[Data excerpts]
>>>

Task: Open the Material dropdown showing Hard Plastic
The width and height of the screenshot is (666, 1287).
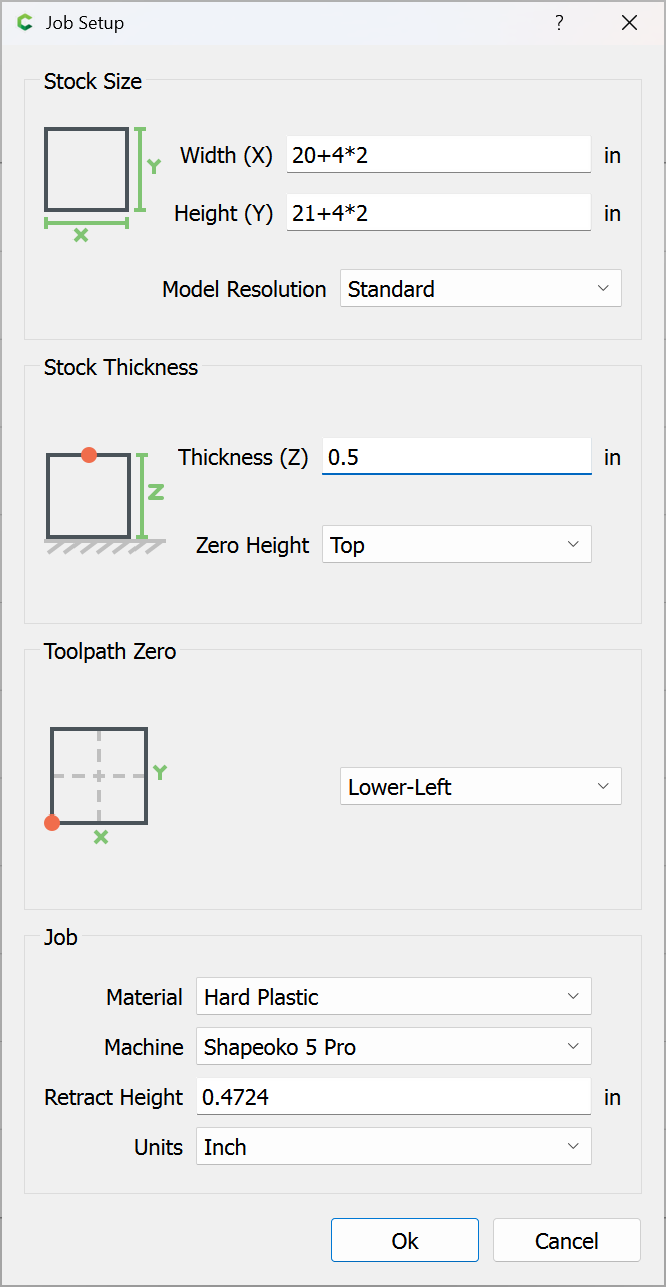Action: tap(393, 997)
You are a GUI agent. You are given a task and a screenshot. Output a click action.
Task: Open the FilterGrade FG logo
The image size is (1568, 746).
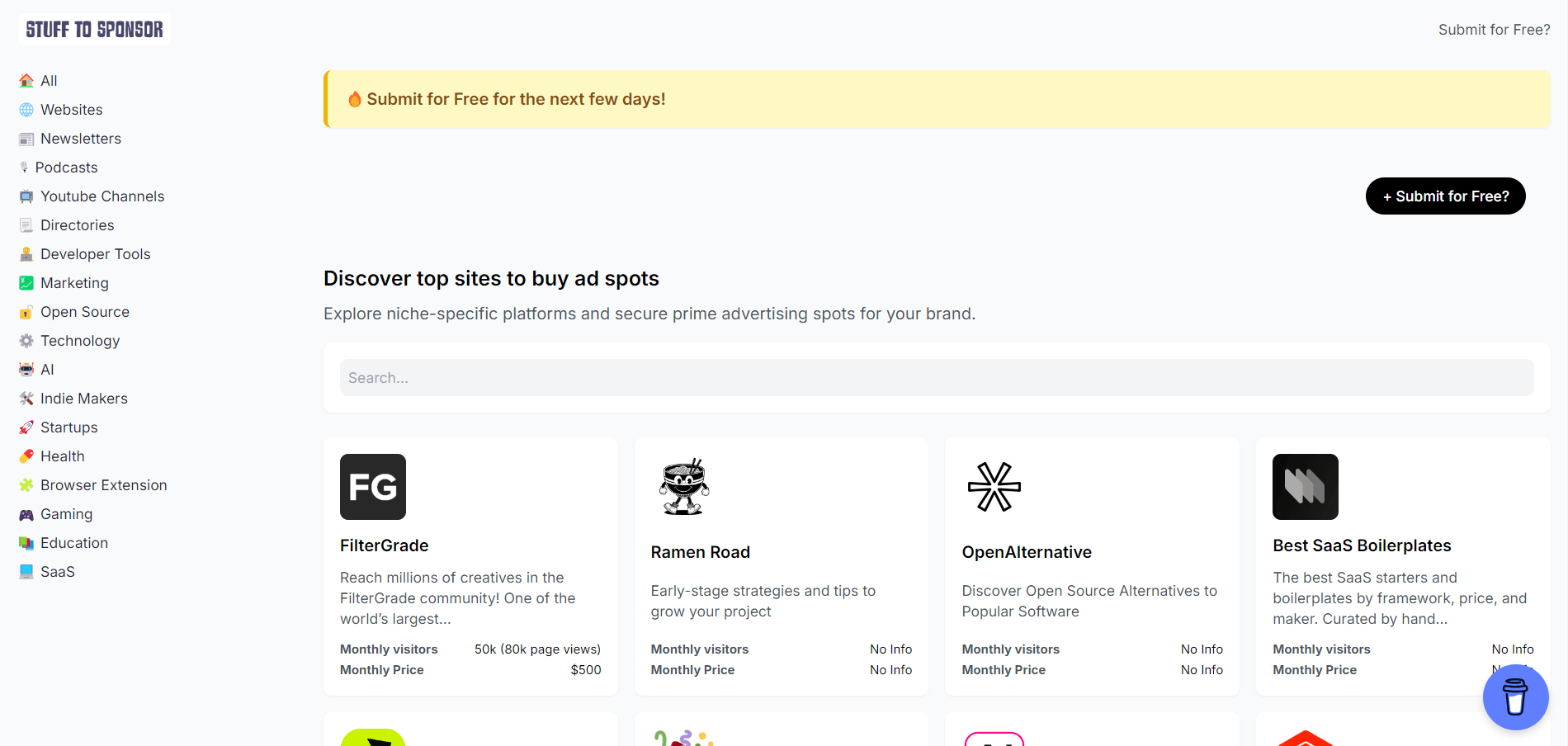(x=372, y=487)
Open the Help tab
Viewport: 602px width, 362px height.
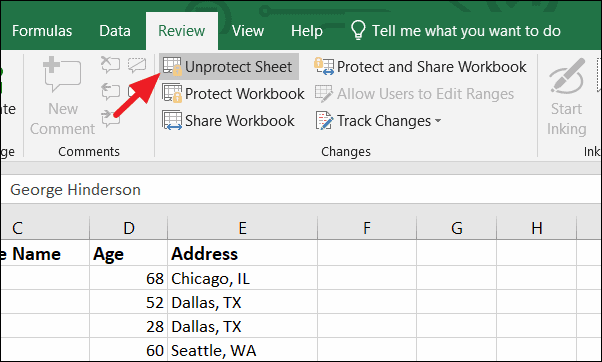[x=306, y=31]
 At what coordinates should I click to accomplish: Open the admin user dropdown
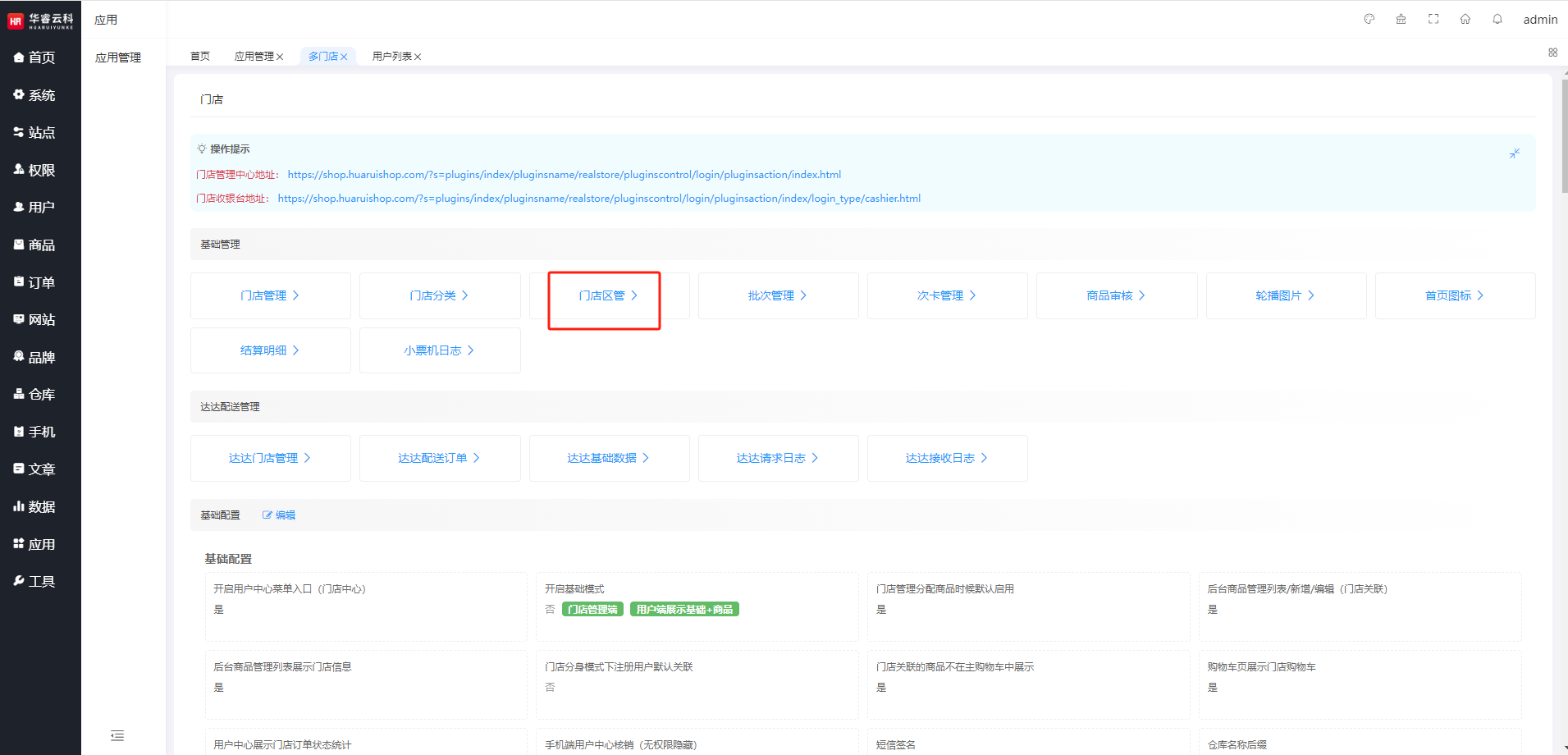[x=1539, y=20]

<<<

## Requirement:
Copy exactly, please, every line from the one holding "You are a GUI" through the last line of the data, both ends included, and no pictures.

## Output below:
You are a GUI agent. You are given a task and a screenshot. Output a click action.
Task: Open the FilterGrade FG logo
The image size is (1568, 746).
(x=372, y=487)
Open the Help tab
Viewport: 602px width, 362px height.
[x=306, y=31]
 At what coordinates should I click to accomplish: Open the admin user dropdown
[x=1539, y=20]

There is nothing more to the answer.